Day 25, Falkland Islands to St Helena

1030Z 09APR22, Day 25, Falkland Islands to St Helena. Well, yesterday sure went a bit differently than expected! It was a bit of a busy day and our course is a strange squiggle reflecting our efforts. We had sun for the morning and then we found ourselves negotiating rain clouds when things got interesting. Then it all returned back to normal / as expected.

Current Position: 24 27S / 011 32W
24 hour progress: 116nm, 4.8kts avg SOG, about 1 hour on the engine. Overall progress for the passage is 3,218nm, approximately 605nm left to go via a direct line to St Helena.

Yesterday morning saw us sailing with a bit more wind than expected. We put a reef in the main and were making a NW course (St Helena lies to the NE). Then around midday a second reef went in. Then we saw we would be heading into some large rain clouds and reefed the genoa. In the middle of the rain clouds, the winds shifted and we tacked to get a better course and put the full genoa back out. For a short while, we were even on course directly for St Helena, and we weren't even close hauled! There was absolutely nothing in the forecast suggesting that this would happen. We shook out the 2nd reef as the winds came down. Then the winds died out nearly completely and we put on the engine to negotiate the confused seas and shifting winds. After about an hour on the engine, we were back to sunny skies and everything filled back in as it was. We secured the engine and tried our luck on a port tack heading east.

As we prefer the port tack to cook, we stayed heading east through dinner. At this point the wind was back to coming from where we want to go and neither tack was a good choice. Sailboats cannot sail directly into the wind. After dinner, we decided to tack back to starboard. We trimmed the sails as tight to the wind as possible and shook out the last reef in the main. The winds were light over night and our course was slow and largely NW.
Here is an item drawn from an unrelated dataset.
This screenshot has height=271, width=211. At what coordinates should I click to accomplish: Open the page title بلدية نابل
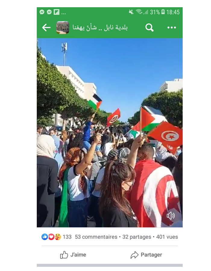pos(100,27)
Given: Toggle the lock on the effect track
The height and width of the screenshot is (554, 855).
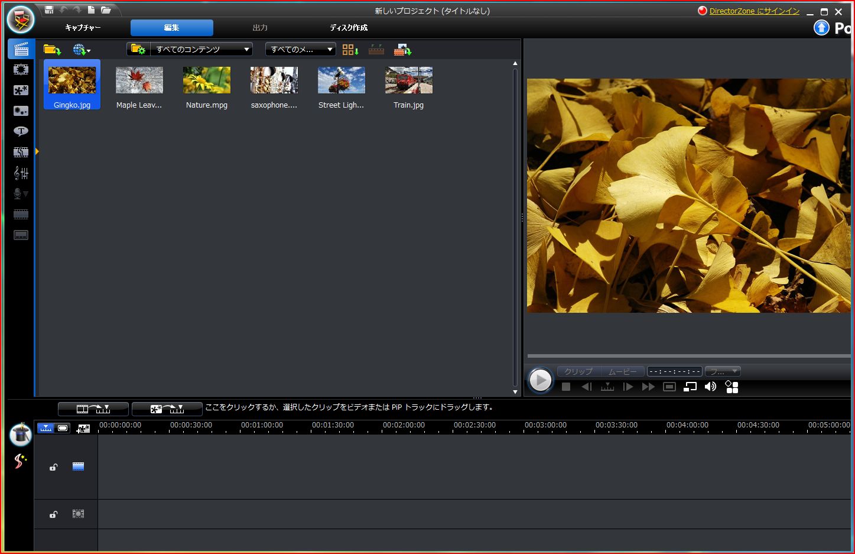Looking at the screenshot, I should [x=53, y=514].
Another problem with less winds is that this really ensures that we can't go to windward. There is quite a large swath of unavailable headings. We found ourselves about 85deg off of the true wind direction which at higher wind speeds would be a reach; however, we were sailing as close hauled to the wind as we could go (50 deg apparent wind).

We would, very much, like the winds to move more to the E and then ESE and to fill in to 15kts or so rather than the 8-10kts that we are getting - as they are forecast to do. For now, we wait. We wait for the winds to move and our course to improve. This will be gradual and take at least half a day, probably longer. Then we wait to get a bit more wind which may not be until tomorrow.
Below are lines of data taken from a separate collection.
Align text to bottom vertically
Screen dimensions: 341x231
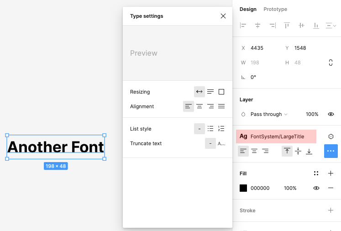coord(309,151)
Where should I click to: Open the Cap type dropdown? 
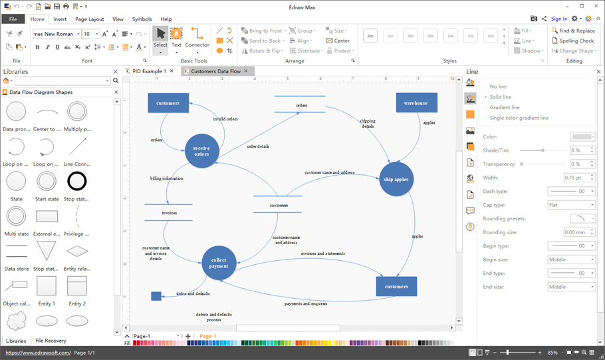[571, 205]
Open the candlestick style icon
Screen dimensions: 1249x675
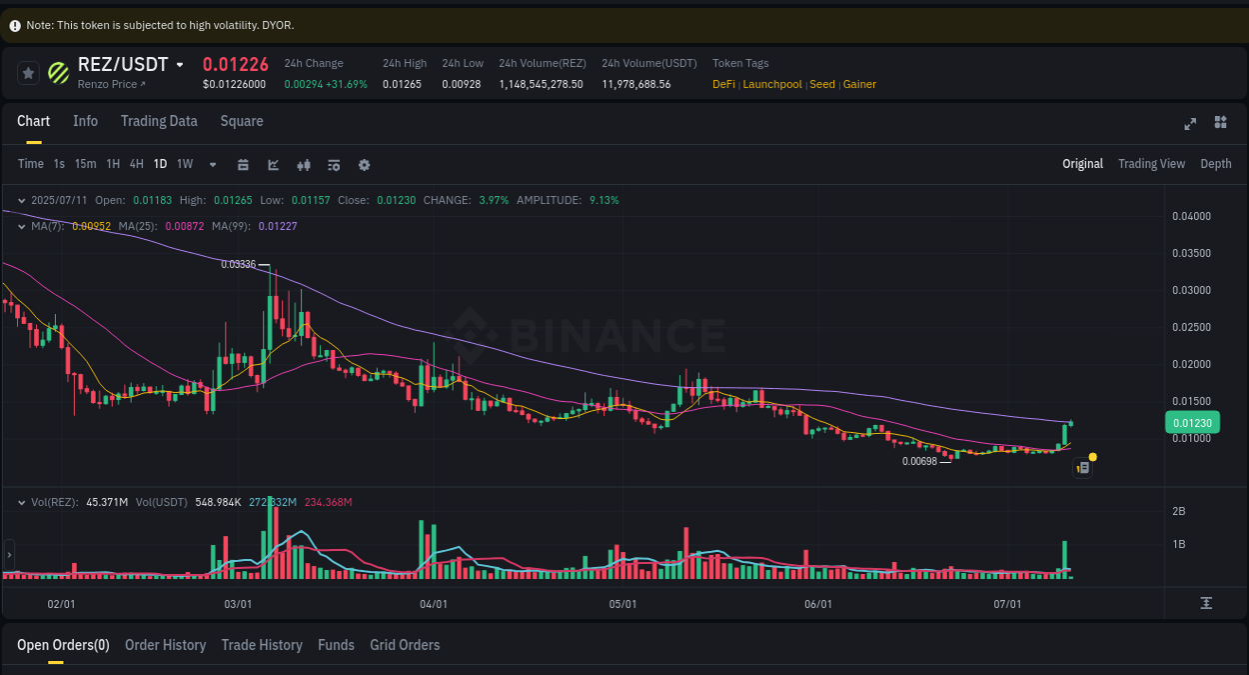[303, 164]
As yesterday was rather busy with all the sail and course changes, we are actually enjoying the slower start to today. We will probably have to turn on the engine at least for a bit to recharge batteries again. We also have some random work to do around the boat that is easier at slower speeds and in calm seas.

If this post seems to be complaining, it definitely isn't all bad, just a little frustrating. We are all anticipating the home stretch but have to wait a bit longer still for it to arrive. The sunsets, sunrises, moon rises, moon sets, rainbows, moon bows, sunny warm days and incredibly starry night skies are all beautiful reminders of the wonders all around us that are there to be enjoyed when we slow down and take a look around.

We had the fishing line in all day again yesterday without a bite. No luck with the pink squid, but trying him again today anyway.

Almost no birds (we saw 1 for a short minute) and still only occasional flying fishes. A little more trash spotted yesterday including some plastic thing that looked a bit like a turtle shell, but clearly was not.